RAY LAMONTAGNE: Centered by Solitude

Ray LaMontagne’s alarm clock delivered a life-changing epiphany when it blared Stephen Stills’ “Treetop Flyer” at four in the morning to get him up for his dead-end job at a Lewiston, Maine shoe factory. Most people loathe their alarm clock.


Some smack at it in a bleary-eyed stupor in hope of snoozing for a scant nine minutes. Others simply rip the chord from the wall. Ray LaMontagne’s alarm clock delivered a life-changing epiphany when it blared Stephen Stills’ “Treetop Flyer” at four in the morning to get him up for his dead-end job at a Lewiston, Maine shoe factory.

“It’s like a light went off and everything became very clear to me,” LaMontagne recalls in a measured tone, nearly 12 years later. “That period of my life was a dark, dark time, but I knew at that moment exactly what I wanted to do; I wanted to play music.” Skipping work, LaMontagne bought Stills Alone and a short time later sold his VW van to buy a Martin guitar. As he learned to play, he immersed himself in the canon of classic American music.

“Neil Young, Crosby, Stills and Nash, tons of Bob Dylan, Joni Mitchell, Ray Charles, Otis Redding, Aretha Franklin, The Grateful Dead, The Band, all the mainstays I guess,” LaMontagne remembers. “From the time I was 20 until I was about 26; that’s when I really listened to music. When I wasn’t working, I was listening to records over and over again. I learned how to play the guitar and was just amazed by singers and how a certain turn of a phrase or a syllable can just kill you. I just loved it, loved it, loved it. Then, I bought a piece of land and started working on my cabin. I was cut off from listening to music for years. We didn’t have electricity out there, so that’s really when I started to write my own songs.”

The songs LaMontagne wrote late at night in his cabin in the woods-inspired by his musical heroes and the dark, intimate ambiance of his surroundings-were nothing short of heroic. His soulful vocals fit perfectly with the plaintive songwriting and sparse acoustic guitar-driven melodies. Wrought with despair and anguish, songs like “Burn” and “Jolene” were emotional firestorms teetering on the brink of collapse, while “Shelter” and “Trouble” were exultations of joy. These were classics in the making, heard only by the shadows in LaMontagne’s cabin for years as he mounted the courage to share his music with the outside world.
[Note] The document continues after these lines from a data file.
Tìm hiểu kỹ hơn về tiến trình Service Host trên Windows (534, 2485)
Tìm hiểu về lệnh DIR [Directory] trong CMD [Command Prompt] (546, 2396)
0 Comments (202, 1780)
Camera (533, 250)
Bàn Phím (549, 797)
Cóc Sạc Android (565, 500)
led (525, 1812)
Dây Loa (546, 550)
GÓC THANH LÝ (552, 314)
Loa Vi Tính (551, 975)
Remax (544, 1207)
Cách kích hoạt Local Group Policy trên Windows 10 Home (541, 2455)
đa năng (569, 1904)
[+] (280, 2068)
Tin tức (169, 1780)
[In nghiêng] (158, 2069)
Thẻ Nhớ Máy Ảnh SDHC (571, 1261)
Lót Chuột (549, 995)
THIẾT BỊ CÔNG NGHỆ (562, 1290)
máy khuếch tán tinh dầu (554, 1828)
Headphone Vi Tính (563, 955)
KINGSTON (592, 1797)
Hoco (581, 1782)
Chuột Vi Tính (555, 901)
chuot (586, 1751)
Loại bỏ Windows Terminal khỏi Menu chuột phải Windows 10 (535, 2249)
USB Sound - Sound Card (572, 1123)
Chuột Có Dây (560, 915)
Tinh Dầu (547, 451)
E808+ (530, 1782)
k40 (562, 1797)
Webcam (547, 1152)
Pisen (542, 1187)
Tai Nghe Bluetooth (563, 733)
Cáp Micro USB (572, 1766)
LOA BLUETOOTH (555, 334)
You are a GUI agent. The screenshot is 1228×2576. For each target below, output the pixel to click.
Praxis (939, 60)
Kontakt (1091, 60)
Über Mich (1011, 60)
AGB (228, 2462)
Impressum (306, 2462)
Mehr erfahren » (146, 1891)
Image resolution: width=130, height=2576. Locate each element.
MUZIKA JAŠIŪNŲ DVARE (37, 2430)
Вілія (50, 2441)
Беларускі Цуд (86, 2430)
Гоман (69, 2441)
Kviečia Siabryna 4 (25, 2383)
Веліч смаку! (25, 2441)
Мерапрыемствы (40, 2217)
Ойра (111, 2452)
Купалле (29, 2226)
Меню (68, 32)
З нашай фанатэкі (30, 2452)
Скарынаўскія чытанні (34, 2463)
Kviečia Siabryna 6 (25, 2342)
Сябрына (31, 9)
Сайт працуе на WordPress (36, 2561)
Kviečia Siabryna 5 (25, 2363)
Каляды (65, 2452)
In the summer of 1999, LaMontagne recorded a 10-song demo, which he shared with a local theater owner, hoping to get some gigs opening for touring folk acts. But it was a gig a few years later at a fan’s company picnic in nearby Portland that led to a phone call from Jamie Cerreta at Chrysalis Music, a leading independent music publisher. As fate would have it, Ethan Johns, son of legendary producer Glyn Johns and an experienced and accomplished producer and musician in his own right, was among the first Cerreta asked to listen to the young songwriter’s music. Johns was overwhelmed with what he heard and offered to produce a cleaner demo that Chrysalis could then shop to major labels.

“We had a very, very, very small amount of money, really enough for studio time and tape,” LaMontagne says. “Once we got started, over lunch one day Ethan just said, ‘Let’s just make a record, man. Forget about making demos. Let’s just make a record.’ He was very generous in that he didn’t take any money to do the record with me. We took two weeks and really quickly went through the material I had and did the best we could. It was a great experience and I definitely wouldn’t trade it for the world. And a big part of that experience was doing it with Ethan. I was pretty much a wreck during that time. I was not very aware of music. At that time, I was living in the cabin and had been for five years. I was completely cut off from what was going on in contemporary music altogether. I listened to records that were 30 years old, and that’s when I could even listen to them. I was a carpenter at that time and I just had a bunch of songs. Ethan knew how to work a tape machine and could play drums really well. That’s really it. He was exactly what I needed and came along at the right time for me in my life.”

The result of LaMontagne’s early morning epiphany and b’shert collaboration with Johns was Trouble, his 10-song debut released in 2004 on RCA Records, which won a multi-label bidding war to sign him. The album has sold nearly half a million copies to date, garnered widespread critical acclaim and drawn comparisons to everything from Joe Cocker and Otis Redding to Van Morrison’s seminal masterpiece, Astral Weeks. Admiration from his musical peers soon followed; Sir Elton John was reported to be a fan, and Kelly Clarkson covered the third single off the album (“Shelter”) on the ReAct Now: Music & Relief benefit concert following Hurricane Katrina. Sheryl Crow name dropped him continually in a recent MOJO interview and listed Trouble as one of her “Top 25 Road Trip Albums.” Allman Brothers guitarist and Gov’t Mule frontman Warren Haynes heard an advance copy of the record in September 2004 and was astounded.